Fin quando i paesi che ospitano questi patrimoni non faranno prova di buona volonta’ il rischio che la fortuna finanziaria della famiglia Gheddafi sparisca e’ altissimo. Basta pensare che fine hanno fatto i beni del dittatore zairese Mobutu o di altri dittatori africani caduti in disgrazia.

Solo le briciole degli imperi finanziari di questi dittatori sono state restituite ai rispettivi stati nonostante le prove evidente che queste fortune sono state costruite grazie al saccheggio sistematico delle Tesorerie Pubbliche.

I beni messi sotto sequestro sono normalmente recuperati dai paesi ospitanti attraverso diversi astuzie e artifici giuridici.

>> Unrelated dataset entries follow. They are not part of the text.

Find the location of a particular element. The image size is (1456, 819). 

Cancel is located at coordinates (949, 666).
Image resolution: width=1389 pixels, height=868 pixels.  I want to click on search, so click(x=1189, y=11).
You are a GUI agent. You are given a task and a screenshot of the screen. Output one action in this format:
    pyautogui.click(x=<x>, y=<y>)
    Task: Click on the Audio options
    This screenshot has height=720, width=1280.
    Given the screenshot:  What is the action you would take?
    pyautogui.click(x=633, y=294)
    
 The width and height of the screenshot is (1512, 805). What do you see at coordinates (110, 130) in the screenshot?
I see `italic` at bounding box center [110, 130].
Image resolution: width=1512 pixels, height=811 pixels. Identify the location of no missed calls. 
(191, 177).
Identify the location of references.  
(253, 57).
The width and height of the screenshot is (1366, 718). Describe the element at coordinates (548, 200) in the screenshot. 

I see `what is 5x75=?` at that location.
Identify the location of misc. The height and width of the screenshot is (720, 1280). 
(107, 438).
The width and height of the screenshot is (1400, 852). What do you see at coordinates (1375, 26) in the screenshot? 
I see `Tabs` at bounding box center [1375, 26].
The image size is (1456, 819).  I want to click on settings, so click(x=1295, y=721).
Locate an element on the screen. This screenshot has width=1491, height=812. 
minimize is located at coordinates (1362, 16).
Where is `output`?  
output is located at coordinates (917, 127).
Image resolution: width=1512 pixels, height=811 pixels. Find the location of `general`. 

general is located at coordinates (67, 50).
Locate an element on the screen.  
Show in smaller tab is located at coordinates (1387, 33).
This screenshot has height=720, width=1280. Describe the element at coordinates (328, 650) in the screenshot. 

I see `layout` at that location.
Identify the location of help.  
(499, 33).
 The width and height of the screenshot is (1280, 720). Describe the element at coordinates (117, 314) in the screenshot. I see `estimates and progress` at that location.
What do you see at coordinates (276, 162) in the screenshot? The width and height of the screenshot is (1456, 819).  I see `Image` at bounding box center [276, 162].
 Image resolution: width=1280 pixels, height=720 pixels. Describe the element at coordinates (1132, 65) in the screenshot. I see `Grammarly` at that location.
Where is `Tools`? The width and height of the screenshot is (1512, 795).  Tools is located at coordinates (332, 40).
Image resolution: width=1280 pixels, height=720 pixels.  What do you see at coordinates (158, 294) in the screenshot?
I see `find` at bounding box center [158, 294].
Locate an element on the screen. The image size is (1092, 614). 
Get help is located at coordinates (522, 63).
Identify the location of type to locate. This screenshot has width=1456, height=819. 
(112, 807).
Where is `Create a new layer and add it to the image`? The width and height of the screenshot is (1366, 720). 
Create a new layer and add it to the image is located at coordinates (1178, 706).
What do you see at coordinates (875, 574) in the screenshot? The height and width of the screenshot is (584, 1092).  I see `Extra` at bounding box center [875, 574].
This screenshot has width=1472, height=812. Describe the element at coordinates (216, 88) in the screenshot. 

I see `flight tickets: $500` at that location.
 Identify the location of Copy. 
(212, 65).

A questo si aggiunge il fatto che l’affidabilita’ dei presta nomi in tempi di rivoluzione e’ normalmente debole. Ci ricordiamo ancora le dissaventure dell’ex dittatore di Haiti Baby Doc que si trovo’ completamente al verde dopo la fuga dei suoi uomini di fiducia che gestivano la sua fortuna e che dopo la sua caduta si sono appropriati dei suoi beni.

Sembra che il clan Gheddafi abbia tratto degli insegnamenti dalle disgrazie dei precedenti dittatori e che abbia preso delle adeguate disposizioni.

E’ comunque prematuro prevedere al momento attuale il recupero dei soldi rubati, come e’ prematura una valutazione e un censimento affidabile della somma totale.

Ma e’ certo che questa necessita’ figurera’ come priorita’ nell’agenda politica del regime che succedera’ alla dittatua della “Guida” della Grande Jamahiriya Socialista.